Polluted water costs money to treat and reduces available water. Some chemicals might not even be treatable. All factories sited upriver from where water is sourced need to be reviewed.
Water supply has been beset by other challenges, including soaring demand from the burgeoning Klang Valley population and constant encroachment by developers into water catchment areas. Development on hills has caused deterioration of water quality from sedimentation and water loss through soil erosion.
In the 1980s, Jabatan Belakan Air Selangor was reportedly turning over profits of tens of millions. Then came privatisation and a series of messy dealings. In 2013, a court heard one water supplier had no funds to replace pipes and was facing lawsuits for unpaid invoices – yet board level executives had been paid millions the previous year.
After some political tussling, the opposition Selangor state government began buying back concessions, with the last one paid for in 2018. Meanwhile, problems with efficiency and upgrading persisted, with thousands of annual cases of burst pipes.
Another issue is Selangor’s very low water reserve margin. Experts warn the state could face severe water shortages by 2025. On top of all this, global warming is set to bring warmer temperatures, dry spells and extreme weather. In 1998, a severe water crisis and drought from El Nino led to three million people suffering water rationing for 150 days.

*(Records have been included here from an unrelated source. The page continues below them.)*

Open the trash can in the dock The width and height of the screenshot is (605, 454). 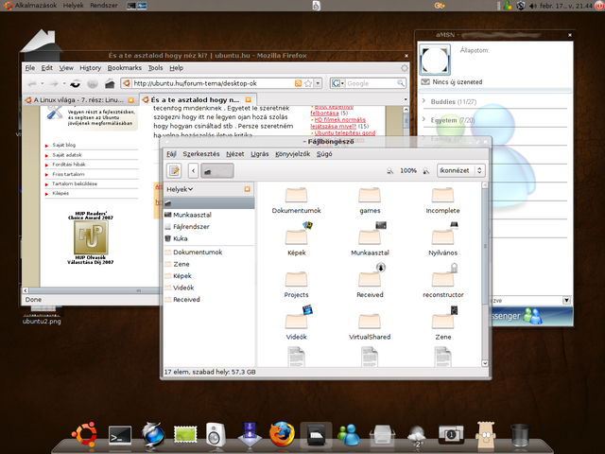[520, 435]
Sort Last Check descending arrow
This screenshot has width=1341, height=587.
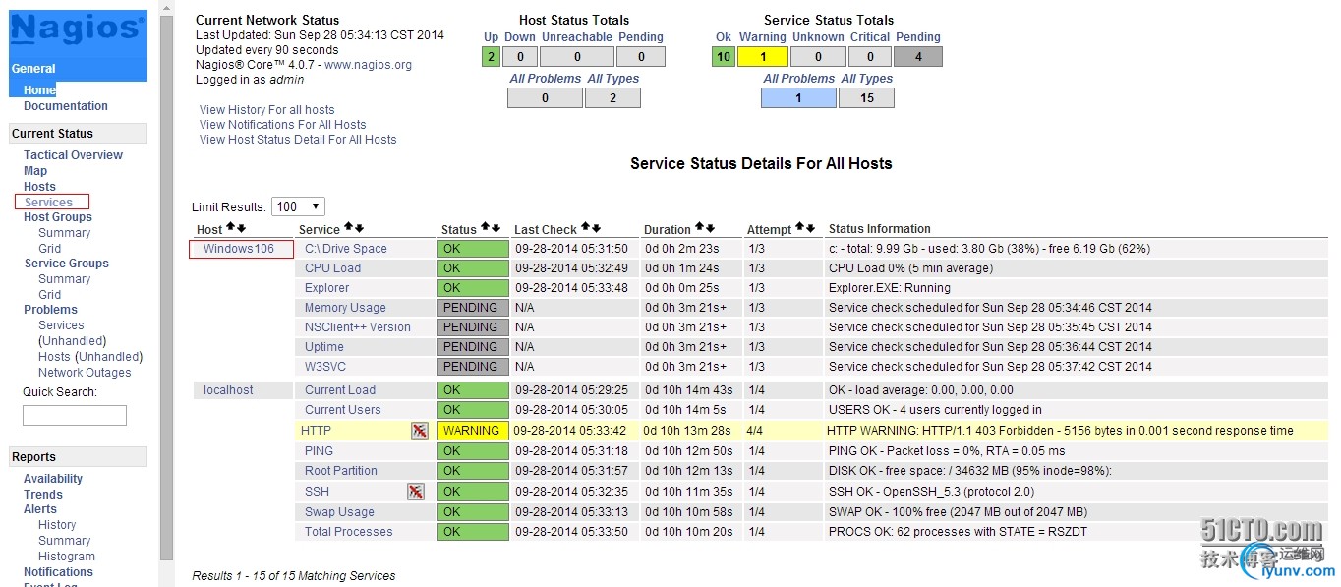[596, 229]
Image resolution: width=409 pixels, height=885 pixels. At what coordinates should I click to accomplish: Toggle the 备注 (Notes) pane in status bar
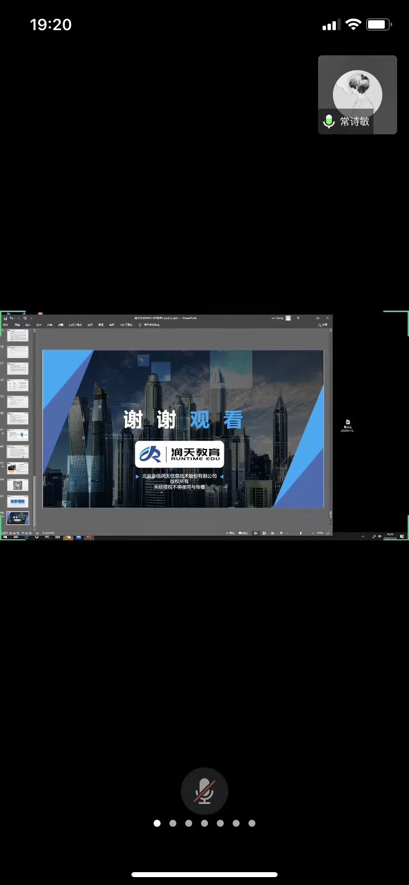point(230,533)
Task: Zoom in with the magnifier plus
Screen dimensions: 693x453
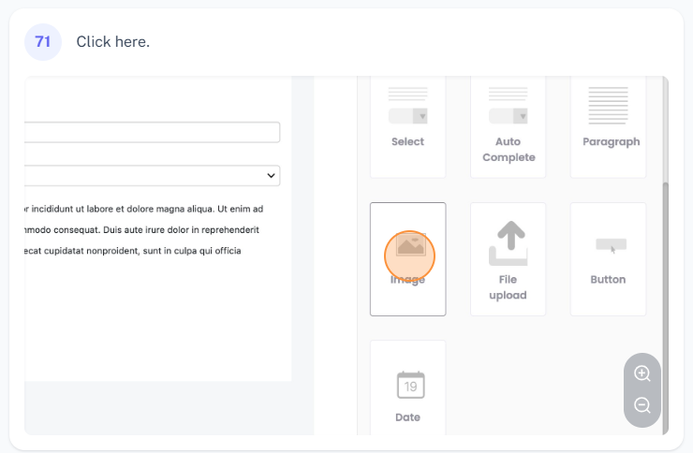Action: [642, 373]
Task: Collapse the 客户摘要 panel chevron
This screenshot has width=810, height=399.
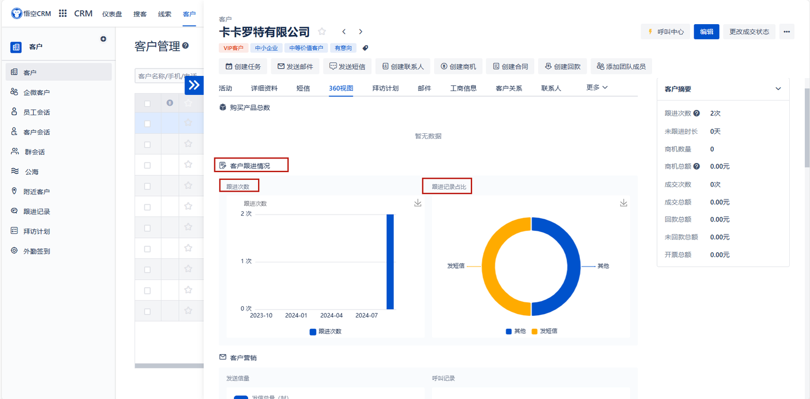Action: (779, 88)
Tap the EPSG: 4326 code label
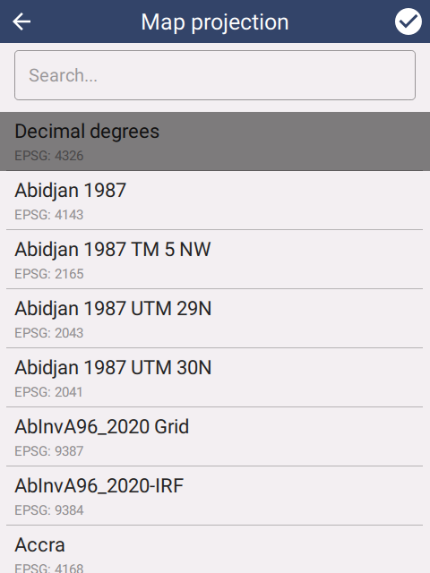 click(49, 156)
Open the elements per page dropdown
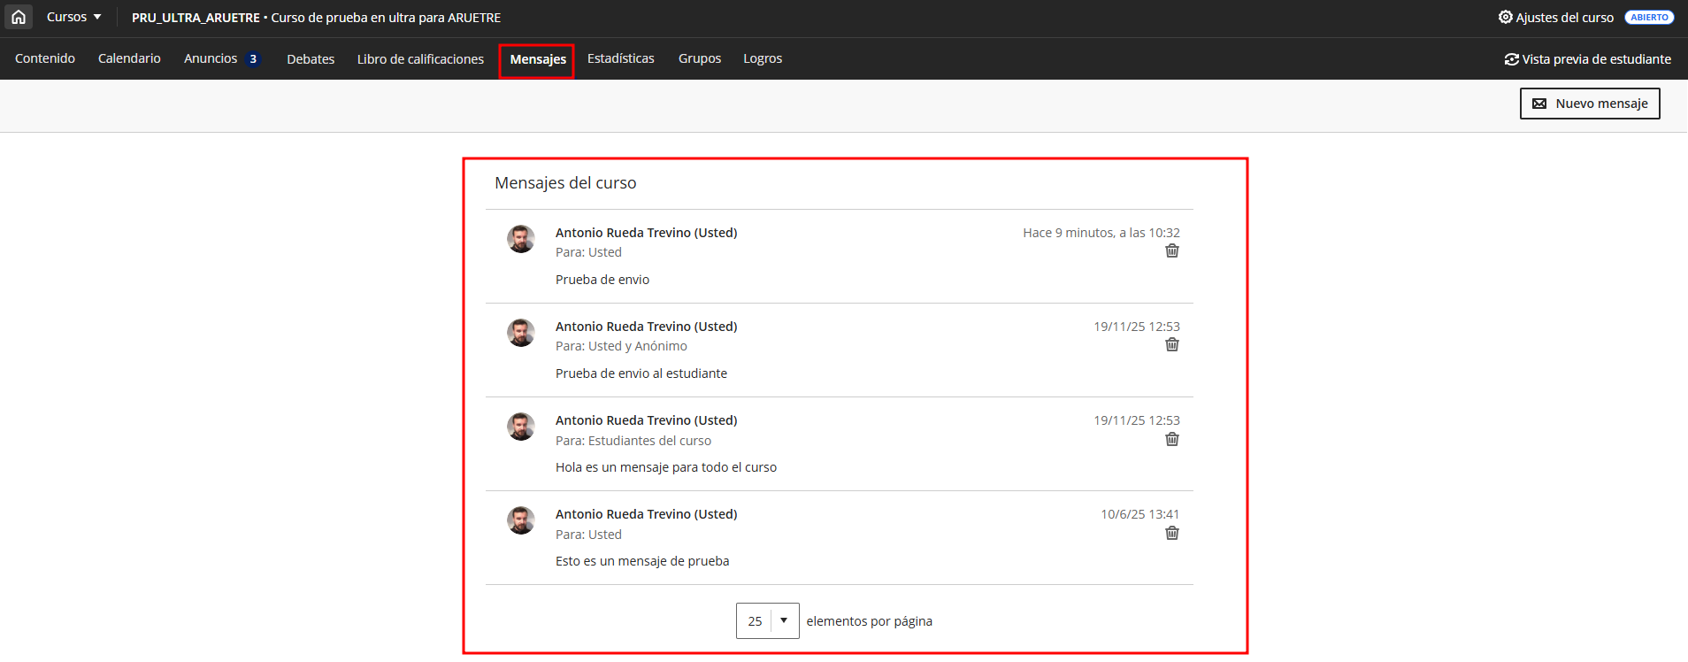This screenshot has width=1688, height=662. (767, 620)
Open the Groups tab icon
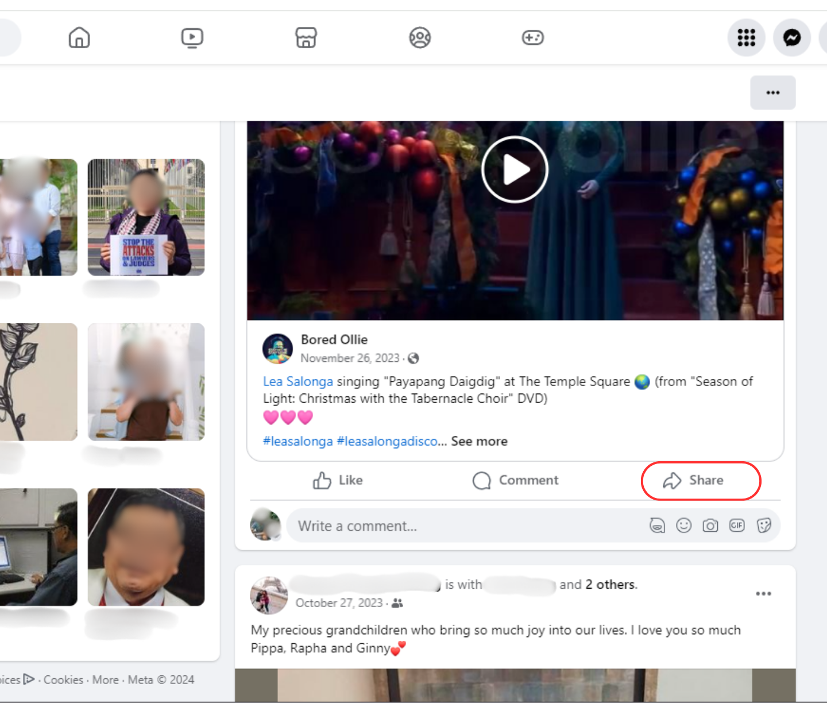827x703 pixels. tap(420, 38)
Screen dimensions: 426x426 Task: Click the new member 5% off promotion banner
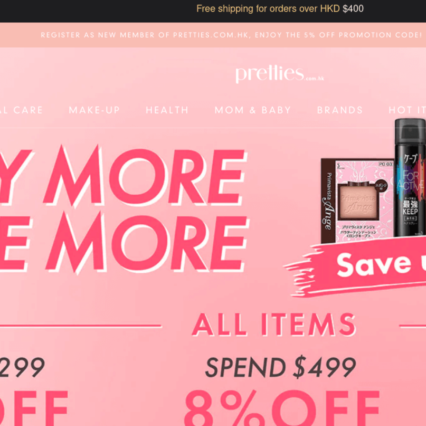(231, 35)
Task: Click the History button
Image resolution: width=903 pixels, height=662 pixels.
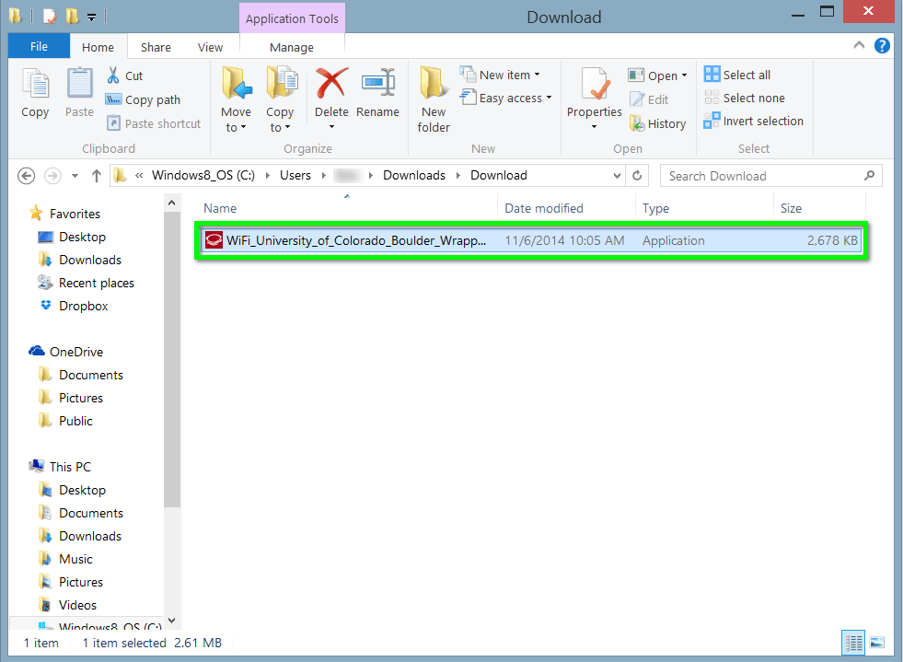Action: 657,122

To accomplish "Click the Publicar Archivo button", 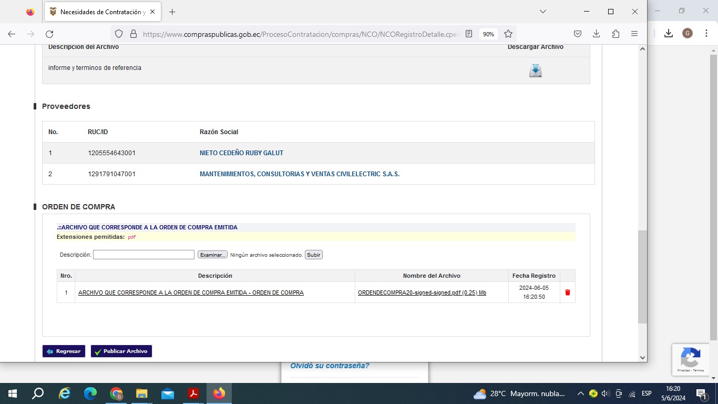I will pos(121,351).
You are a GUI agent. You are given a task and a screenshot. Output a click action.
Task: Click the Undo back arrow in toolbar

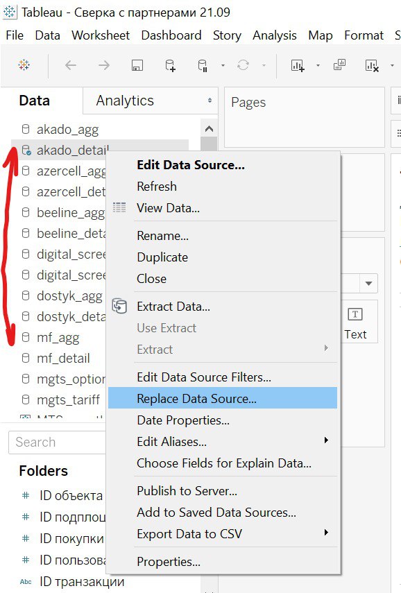[71, 65]
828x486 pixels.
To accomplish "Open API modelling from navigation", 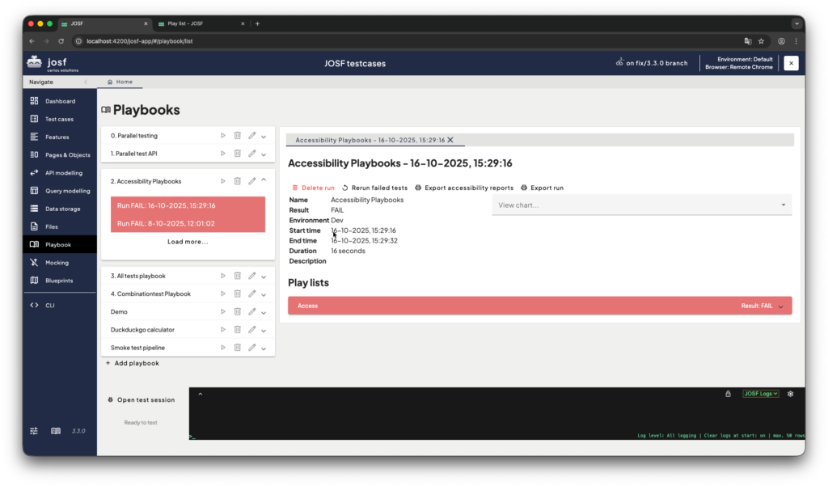I will (x=63, y=173).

Inevitably, Malaysia has to work on water conservation. We need to tackle the substantial “non-revenue water” (NRW) – water treated but “lost” mostly to leaks or theft – which averages at 35% but jumps to 50% in some northern states. This requires investing in new pipes.
In agriculture, which accounts for nearly 70% of water consumption, irrigation efficiency – often at only 50% – must be improved and irrigated water recycled.
The government aims to get Malaysians to reduce water consumption by 2025. Our current usage is high at 219 litres per person a day (the recommended rate is 160 litres). Some have called for higher tariffs. People need to be know that supplying water costs money – it is not free or limitless – and be given practical conservation options.
Our water woes are essentially down to poor management. It’s a similar situation with other utilities. The energy sector is saddled with bad deals that serve neither the nation nor the environment. All too often, privatisation has allowed rent-seeking and crony concessionaires.
We need one central authority, backed by law, to efficiently manage our water resources, prioritise public interest and promote accountability. Water is so essential for life. It has to be a top priority.
Human Writes columnist Mangai Balasegaram writes mostly on health but also delves into anything on being human. She has worked with international public health bodies and has a Masters in public health. Write to her at firstname.lastname@example.org. The views expressed here are entirely the writer's own.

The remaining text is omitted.